Three years ago Scott Verplank was a lock to go straight to the top of professional golf. At 21 he won the 1985 Western Open, which made him the first amateur to triumph in a Tour event since Gene Littler took the San Diego Open in 1954. Verplank had already won the U.S. Amateur, and in 1986, representing Oklahoma State, he would win the NCAA championship. No wonder he was the most highly regarded amateur to turn pro since Jack Nicklaus joined the PGA Tour in 1962.
Today Verplank has made the humbling transition from golden child to rank-and-filer. And he's the latest example of how in golf no one, but no one, is ever a sure thing. "I used to be scared of Scott Verplank on the golf course," says Davis Love III. "In college, Scott was cocky, and he had this aura of being unbeatable."
The aura dissolved as soon as Verplank joined the Tour in June 1986. In 44 official events between then and the end of last year, he missed the cut 27 times. In 1987, Verplank won $19,575 to finish 177th on the money list. Last year his $34,136 put him 173rd on the list. The only thing that ranking earned him was the opportunity to attend the Tour's qualifying school (his Western Open victory had exempted him from the school for two years) to try to regain his playing card. What went wrong?
"I just wasn't ready," says Verplank. "I got caught up in massive expectations to the point where no shot was good enough, no score low enough."
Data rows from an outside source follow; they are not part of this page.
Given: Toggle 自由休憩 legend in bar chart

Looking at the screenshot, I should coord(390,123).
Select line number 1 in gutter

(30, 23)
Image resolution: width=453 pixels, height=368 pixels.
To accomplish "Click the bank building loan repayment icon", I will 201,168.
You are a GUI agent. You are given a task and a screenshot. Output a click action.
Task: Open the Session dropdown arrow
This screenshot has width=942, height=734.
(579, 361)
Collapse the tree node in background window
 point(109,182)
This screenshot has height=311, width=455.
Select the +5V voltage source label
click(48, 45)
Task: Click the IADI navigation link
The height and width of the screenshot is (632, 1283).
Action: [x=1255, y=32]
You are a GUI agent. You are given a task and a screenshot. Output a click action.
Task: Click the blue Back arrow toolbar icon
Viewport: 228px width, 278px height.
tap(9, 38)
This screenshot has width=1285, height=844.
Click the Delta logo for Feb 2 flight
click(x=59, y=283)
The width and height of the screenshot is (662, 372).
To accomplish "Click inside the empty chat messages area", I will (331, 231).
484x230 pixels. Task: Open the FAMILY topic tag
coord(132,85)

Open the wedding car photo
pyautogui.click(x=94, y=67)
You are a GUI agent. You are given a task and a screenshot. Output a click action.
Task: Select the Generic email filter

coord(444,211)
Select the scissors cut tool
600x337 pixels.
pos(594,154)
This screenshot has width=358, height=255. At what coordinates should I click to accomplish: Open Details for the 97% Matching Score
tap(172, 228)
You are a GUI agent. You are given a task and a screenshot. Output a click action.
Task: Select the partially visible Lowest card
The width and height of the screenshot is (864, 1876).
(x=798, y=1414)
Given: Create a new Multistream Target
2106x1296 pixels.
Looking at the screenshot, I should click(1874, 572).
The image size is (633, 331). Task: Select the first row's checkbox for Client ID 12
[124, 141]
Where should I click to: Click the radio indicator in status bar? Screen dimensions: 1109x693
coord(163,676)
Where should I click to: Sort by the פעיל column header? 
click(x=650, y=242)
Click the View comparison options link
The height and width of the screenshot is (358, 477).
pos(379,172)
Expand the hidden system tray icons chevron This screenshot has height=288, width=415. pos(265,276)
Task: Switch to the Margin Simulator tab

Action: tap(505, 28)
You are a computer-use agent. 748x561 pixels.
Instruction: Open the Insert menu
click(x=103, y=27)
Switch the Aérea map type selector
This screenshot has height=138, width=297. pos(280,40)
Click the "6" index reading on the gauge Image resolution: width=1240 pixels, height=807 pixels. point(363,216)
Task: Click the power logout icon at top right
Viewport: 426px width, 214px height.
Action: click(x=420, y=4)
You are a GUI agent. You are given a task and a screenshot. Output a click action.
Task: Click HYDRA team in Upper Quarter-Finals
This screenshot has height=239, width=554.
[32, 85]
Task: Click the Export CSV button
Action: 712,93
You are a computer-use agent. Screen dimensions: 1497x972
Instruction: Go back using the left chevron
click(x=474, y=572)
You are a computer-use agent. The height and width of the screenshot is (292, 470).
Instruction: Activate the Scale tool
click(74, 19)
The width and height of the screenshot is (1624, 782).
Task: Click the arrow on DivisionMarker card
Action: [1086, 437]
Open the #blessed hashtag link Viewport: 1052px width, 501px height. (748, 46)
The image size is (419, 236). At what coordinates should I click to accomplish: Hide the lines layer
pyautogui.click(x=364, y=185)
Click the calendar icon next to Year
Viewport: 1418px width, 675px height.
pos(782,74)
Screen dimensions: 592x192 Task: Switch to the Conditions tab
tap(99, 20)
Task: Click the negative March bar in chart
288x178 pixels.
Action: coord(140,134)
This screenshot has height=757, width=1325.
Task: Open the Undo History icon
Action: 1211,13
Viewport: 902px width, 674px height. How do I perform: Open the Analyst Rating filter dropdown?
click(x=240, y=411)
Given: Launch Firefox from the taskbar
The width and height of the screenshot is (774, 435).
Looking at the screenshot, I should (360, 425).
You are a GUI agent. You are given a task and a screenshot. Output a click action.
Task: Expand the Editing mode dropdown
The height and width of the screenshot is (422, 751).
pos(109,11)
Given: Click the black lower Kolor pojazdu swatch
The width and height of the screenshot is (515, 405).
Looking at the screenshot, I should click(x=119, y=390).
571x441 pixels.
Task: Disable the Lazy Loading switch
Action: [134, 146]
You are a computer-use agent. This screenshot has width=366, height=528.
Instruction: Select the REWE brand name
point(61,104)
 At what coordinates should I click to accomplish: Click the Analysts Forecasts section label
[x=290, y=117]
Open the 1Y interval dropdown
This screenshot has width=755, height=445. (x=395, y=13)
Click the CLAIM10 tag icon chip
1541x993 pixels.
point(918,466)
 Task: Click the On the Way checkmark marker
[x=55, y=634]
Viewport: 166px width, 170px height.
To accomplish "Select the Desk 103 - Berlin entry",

Last year Verplank ranked 154th in scoring with an average of 72.38 shots per round and an even more disappointing 152nd in putting, a part of his game that once had been particularly strong. "The self-confidence just got drawn out of me," he says. Deciding he needed more distance off the tee, Verplank tried to lengthen his compact swing, but the results were predictably poor. He bottomed out when his greatest strength turned into his biggest weakness. "I always felt my mental process on the course was what had separated me from everyone else as an amateur," he says. "I feel I have a strong mind, but I started using it in a negative way."
Verplank went back to his old swing and rediscovered enough of himself to survive the qualifying school in December. "My attitude was, I need to be here," he says. "I had to re-prove to myself that I belonged." His sixth-place finish at the school will be good enough to qualify him for nearly all of this year's tournaments.
At San Diego, his fourth tournament of 1988, Verplank tied for 18th. Four weeks later, at Bay Hill, he finished tied for 15th to earn $12,375, his biggest check ever. "I wouldn't change anything that happened to me," says Verplank with the fervor of a born-again golfer. "I've got a long, long way to go and, hopefully, it will take me a long, long time to get there. I believe that everything I've gone through is only going to make me a better player."
Verplank has time on his side. He may not feel like it, but he's still the youngest player on the PGA Tour.